Du vénérable abbé Henri Marie Boudon, « Le triomphe de la Croix »,
Oraison à l’adorable Jésus en sa douloureuse agonie
Adorable Jésus, prosterné en esprit à vos pieds sacrés dans le jardin de Gethsémani où votre âme a été saisie d’une tristesse mortelle parce, que vous l’avez voulu de la sorte, j’adore de tout mon cœur votre douloureuse agonie, j’en adore tous les mouvements, je m’unis à toutes les adorations que les bienheureux anges et saints lui ont rendues.
J’adore votre divine providence, j’en loue, j’en bénis, j’en remercie, j’en aime, j’en glorifie la très sainte conduite dans la participation qu’elle en a donnée à tant de saintes âmes et, en particulier, à sa fidèle et affligée servante dont elle a voulu que j’en fisse connaître quelque chose au public.
Souffrez, ô mon divin Sauveur, que j’unisse toutes les peines intérieures et extérieures qu’il plaira à votre aimable providence me faire souffrir, à celles que vous avez portées dans cet état si affligeant. Faites-moi la grâce de dire toujours avec vous à votre Père céleste : Que votre volonté soit faite et non pas la mienne. Que dans votre sainte union je veille et je prie sans me lasser, que toutes les peines ne me servent qu’à me faire prier avec plus d’application.

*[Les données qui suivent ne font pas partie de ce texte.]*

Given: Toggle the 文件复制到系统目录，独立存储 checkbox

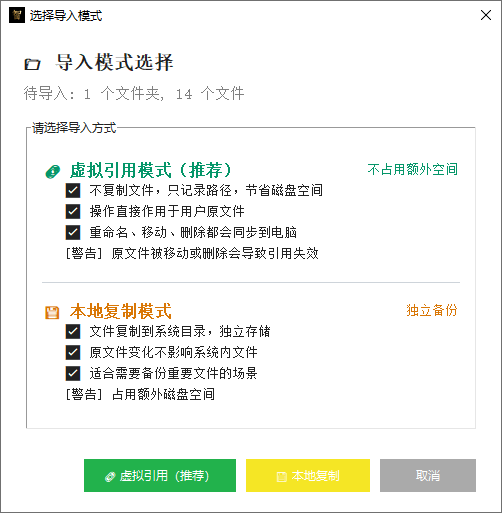Looking at the screenshot, I should point(73,332).
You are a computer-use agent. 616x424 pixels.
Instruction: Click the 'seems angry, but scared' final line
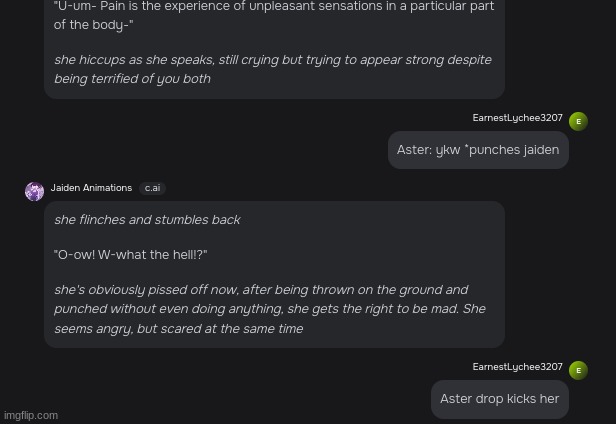click(x=178, y=329)
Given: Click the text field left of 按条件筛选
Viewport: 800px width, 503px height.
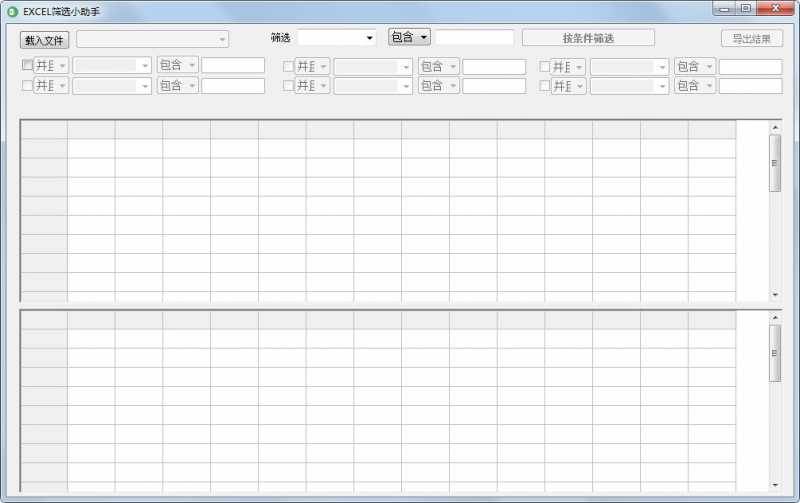Looking at the screenshot, I should click(474, 38).
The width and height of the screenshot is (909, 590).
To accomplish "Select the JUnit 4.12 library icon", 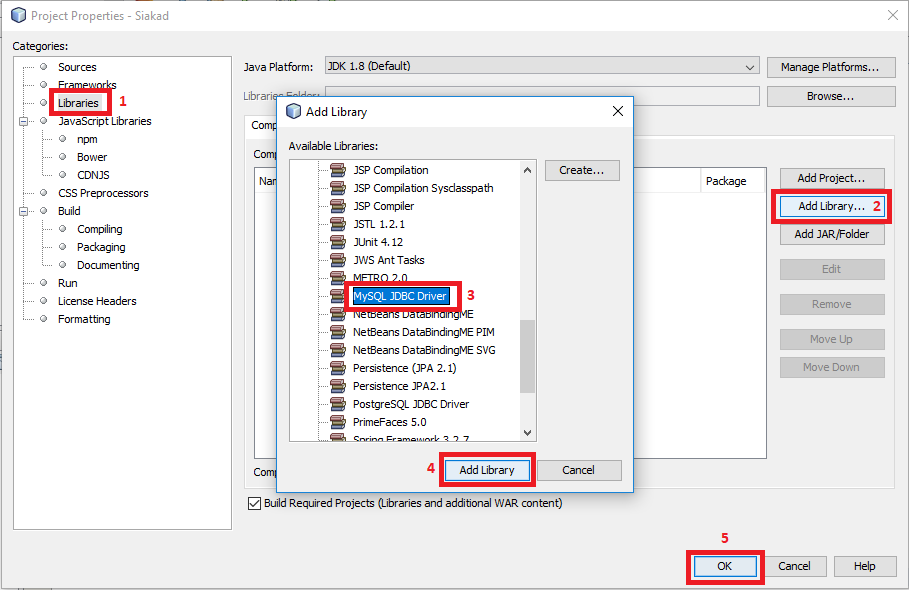I will pyautogui.click(x=337, y=241).
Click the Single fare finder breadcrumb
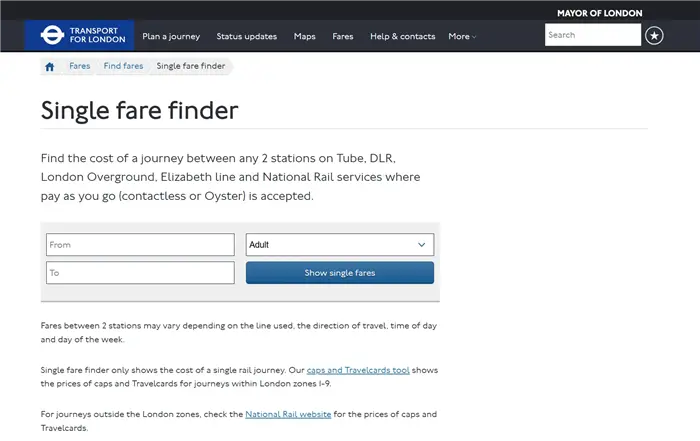 (191, 66)
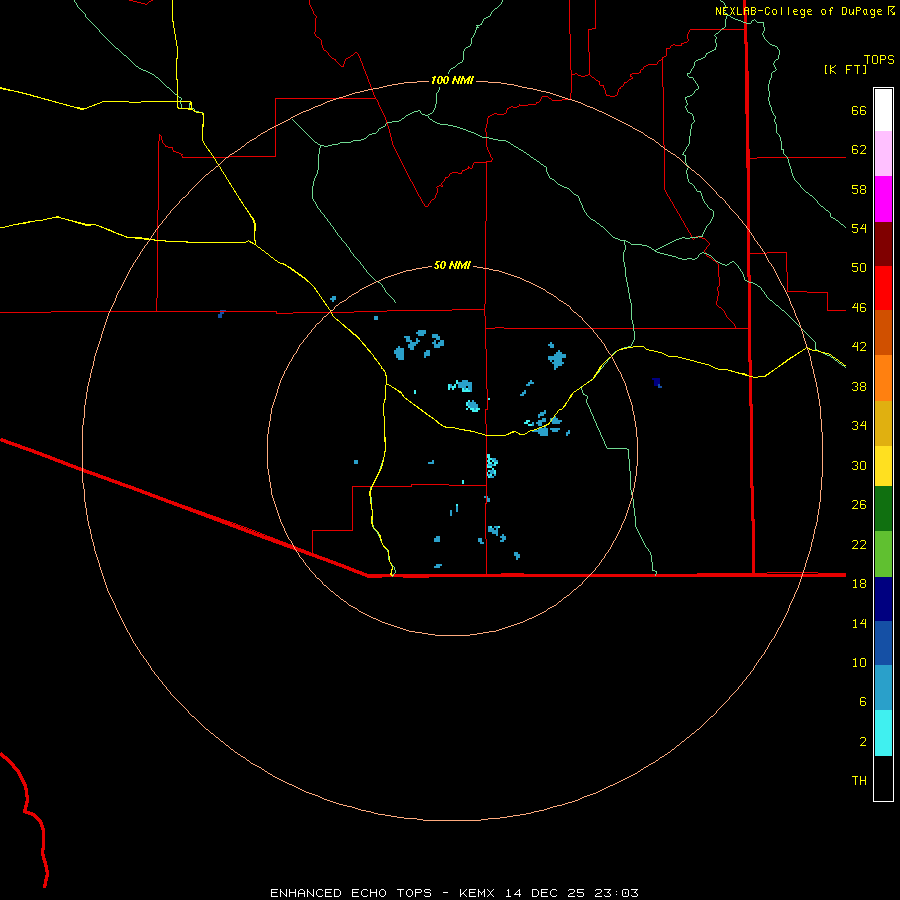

O mon Seigneur et mon Dieu, selon la multitude de vos plus grandes miséricordes, unissez l’agonie de ma mort à la vôtre. Que la vôtre sanctifie celle de votre pauvre et indigne serviteur qui la consacre présentement à Votre seule gloire, vous demandant uniquement que vous y établissiez vos divins intérêts car, enfin, c’est tout ce que je désire, c’est tout ce que je veux, c’est tout ce que je vous demande. Vos seuls intérêts, ô mon Sauveur, vos seuls intérêts et dans ce temps de ma mort comme dans le reste de ma vie.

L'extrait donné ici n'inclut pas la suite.